The problem is not confined to bloodborne pathogens, but they are much easier to pick up than bacterial infections, said Dan Jernigan, MD, MPH, a medical epidemiologist in the CDC division of health care quality promotion.

"The hepatitis [cases], at least in the United States, are reportable; so when the cases do occur, they do somehow make their way to the public health establishment," he said. "Whereas with bacterial problems, you probably do not detect them through any formal methods. Through serendipity, some are reported."

Prevention of bacterial infections in ambulatory care requires appropriate use of multidose vials, intravenous administration sets and line flushing preparations, Jernigan said.

In addition, proper storage, aseptic technique and care, and maintenance of preparation areas — including separating infective materials from materials to be injected — are required to limit bacterial infections.

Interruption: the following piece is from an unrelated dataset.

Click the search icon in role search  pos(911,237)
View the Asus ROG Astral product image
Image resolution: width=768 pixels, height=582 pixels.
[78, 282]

"We want to determine if the efforts to address the bloodborne viral pathogens will cover issues that have to do with bacteria, mycobateria, and fungi associated with unsafe injection practices," Jernigan told HICPAC.

After CDC officials reviewed a litany of recent outbreaks beyond the hospital, HICPAC member Stricof said, "I honestly feel like an elephant is on my chest, because every one of the things you brought up is critically important; but I don’t even know where to start with our interventions."

The number of procedures is increasing exponentially in ambulatory care, but there is little regulatory oversight, and infection control is not a priority, she noted.

"Education and training are grossly inadequate," Stricof said. "It’s like a vicious circle, and I’m not sure where we’re going to start and where it’s going end."

References

1. Williams IT, Perz JF, Beel BP. Viral hepatitis transmission in ambulatory health care settings. Clin Infect Dis 2004; 38:1,592-1,598.

2. Rosenberg AD, Bernstein DB, Bernstein RL, et al. Accidental needlesticks: Do anesthesiologists practice proper infection control precautions? Am J Anesthesiol 1995; 22:125-132.

3. Tait AR, Tuttle DB. Preventing perioperative transmission of infection: A survey of anesthesiology practice. Anesth Analg 1995; 80:764-769.